JUDY WOODRUFF: And now to the clash between the president and theSupreme Court.
We begin with some background.
It began in January, when the U.S. Supreme Court broke with precedent on campaign finance regulations. By 5-4, the court said corporations and labor unions should be able to spend freely in elections.
U.S. PRESIDENT BARACK OBAMA: With all due deference to separation of powers...
JUDY WOODRUFF: Less than a week later, President Obama also broke with tradition. He denounced the decision during his State of the Union address.
BARACK OBAMA: ... last week, the Supreme Court reversed a century of law that I believe will open the floodgates for special interests, including foreign...
BARACK OBAMA: ... corporations, to spend without limit in our elections.
JUDY WOODRUFF: That got a rousing ovation, especially from Democrats. The six Supreme Court justices who were present remained seated and impassive, all except Justice Samuel Alito. He shook his head and appeared to be saying, "Not true," as the president continued.
But the next morning, Vice President Biden defended Mr. Obama's criticism of the court on ABC's "Good Morning America."
U.S. VICE PRESIDENT JOSEPH BIDEN: The president didn't question the integrity of the court or the decisions that they made. He questioned the judgment of it.
JUDY WOODRUFF: And there things remained for nearly two months, until Tuesday. That's when Chief Justice John Roberts voiced his own concerns to law students at the University of Alabama.
JOHN ROBERTS, chief justice of the Supreme Court: The image of having the members of one branch of government standing up, literally surrounding the Supreme Court, cheering and hollering while the court, according the requirements of protocol, has to sit there, expressionless, I think, is very troubling.
And it does cause you to think whether or not it makes sense for us to be there. This -- to the extent the State of the Union has degenerated into a political pep rally, I'm not sure why we're there.
JUDY WOODRUFF: In response today, White House Press Secretary Robert Gibbs again criticized the campaign finance decision.
ROBERT GIBBS, White House press secretary: The president disagreed, and polls show 80 percent of the country disagrees with that decision. The president would have said that in that room had they been sitting in that row or not been there at all.
JUDY WOODRUFF: A rare instance of out-in-the-open tension between these two national institutions, the White House and the Supreme Court.

### [REQUIREMENT]
Write the next part of the news transcript on the clash between President Obama and the Supreme Court, starting after its last line.

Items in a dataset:
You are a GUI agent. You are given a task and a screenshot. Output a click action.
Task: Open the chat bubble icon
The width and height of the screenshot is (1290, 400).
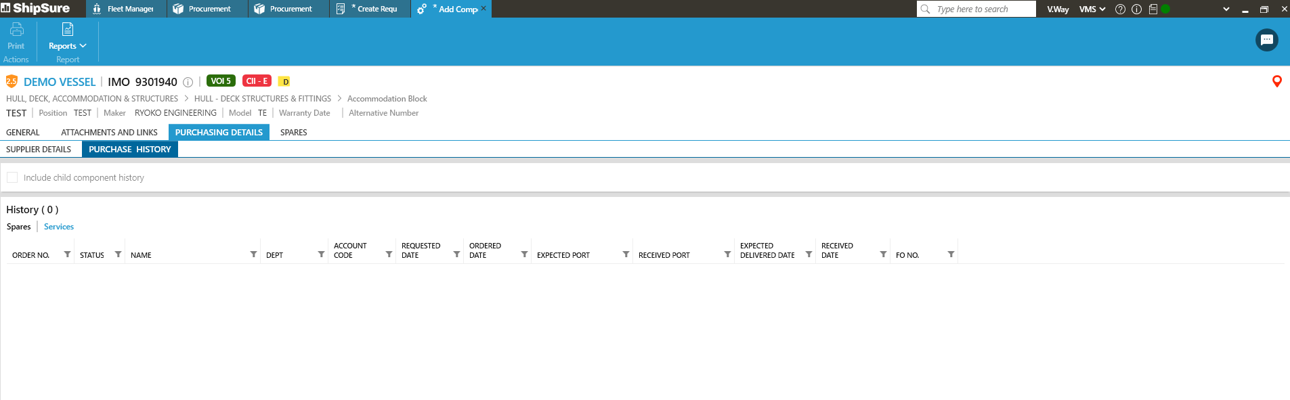point(1266,40)
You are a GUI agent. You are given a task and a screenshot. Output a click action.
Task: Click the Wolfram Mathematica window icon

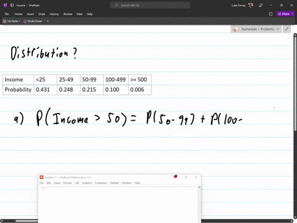(x=41, y=177)
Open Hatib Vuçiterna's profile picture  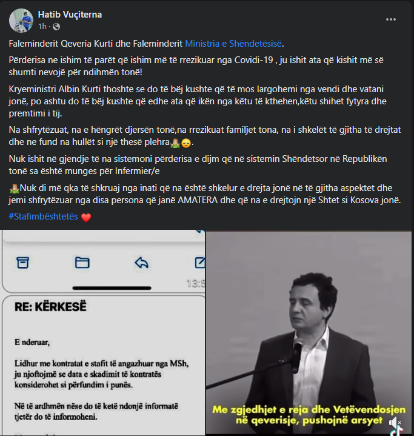coord(21,20)
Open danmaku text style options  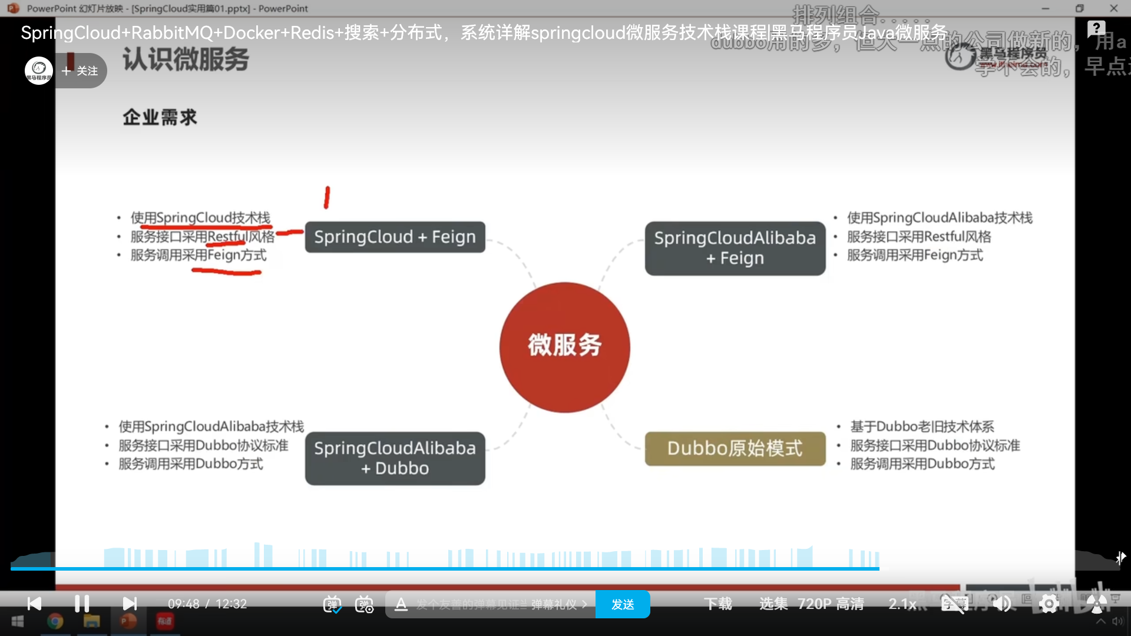(x=401, y=604)
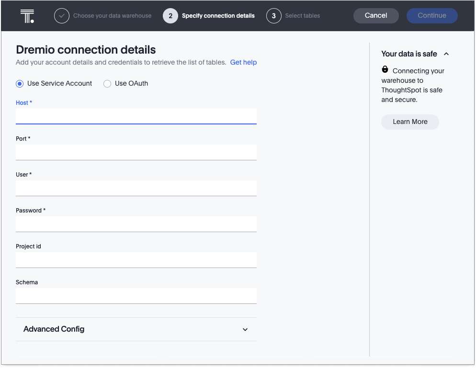Image resolution: width=476 pixels, height=369 pixels.
Task: Click the step 2 circle icon
Action: pyautogui.click(x=170, y=16)
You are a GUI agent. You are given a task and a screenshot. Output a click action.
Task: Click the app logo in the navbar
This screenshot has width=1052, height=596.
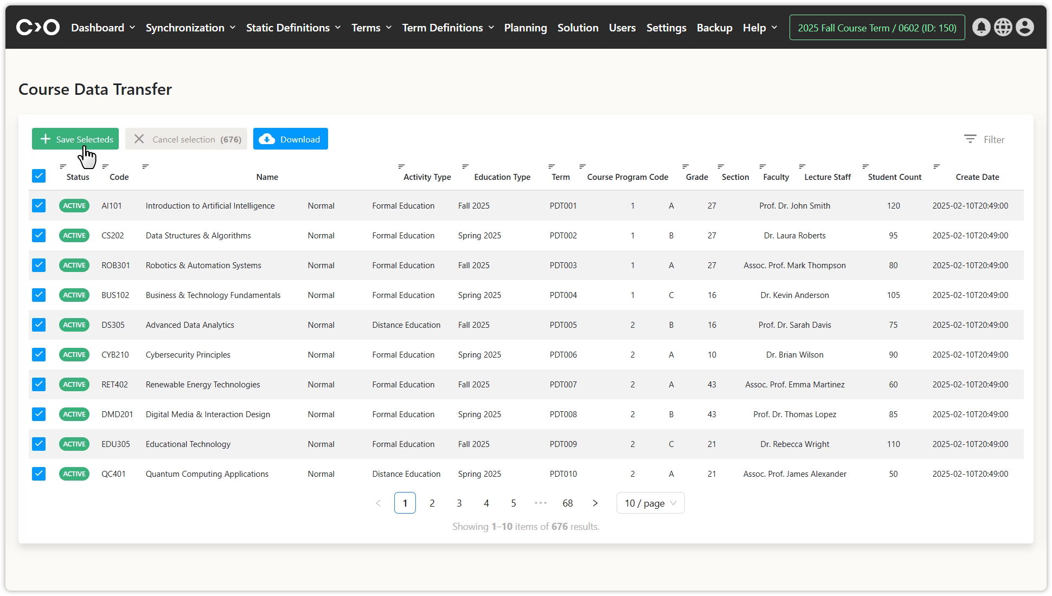click(37, 27)
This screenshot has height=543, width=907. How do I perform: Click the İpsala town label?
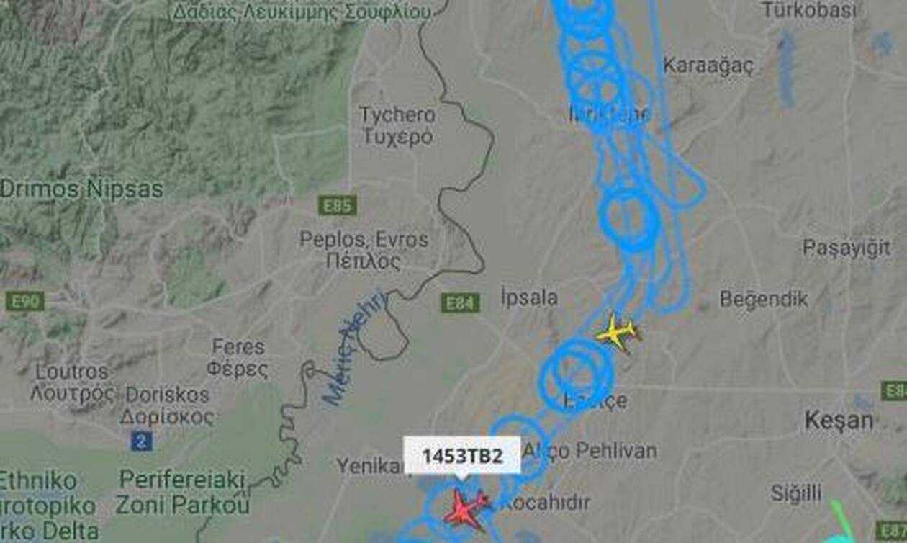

### [OUTPUT BELOW]
And to examine that tension, we are joined now by Tom Goldstein, a lawyer who has argued many cases before the Supreme Court. He's also the founder of SCOTUSblog.com. And Jeff Shesol, he's author of the upcoming book "Supreme Power: Franklin Roosevelt vs. the Supreme Court." He's also a former speechwriter for President Bill Clinton.
Thank you both, gentlemen, for being with us.
Jeff Shesol, to you first.
How rare is it for a justice to speak out in the way that Justice Roberts did this week?
JEFF SHESOL, author, "Supreme Power: Franklin Roosevelt vs. the Supreme Court": It's extremely rare. You actually have to go all the way back to the 1930s, in the middle of the court-packing fight with President Roosevelt, to find a chief justice, or really any justice, speaking out so strikingly against the other branches of government.
In the middle of that court-packing fight, Chief Justice Charles Evans Hughes actually not only took a couple of swipes at the president obliquely in a couple of speeches, but he also wrote an open letter to the leader of the Senate opposition in the middle of the court-packing fight, and, in that letter, took apart the president's proposal point by point by point.
It had a devastating effect. And then he retreated into silence. And that's generally where most chief justices stay, in silence. So, this was a -- a real break from precedent.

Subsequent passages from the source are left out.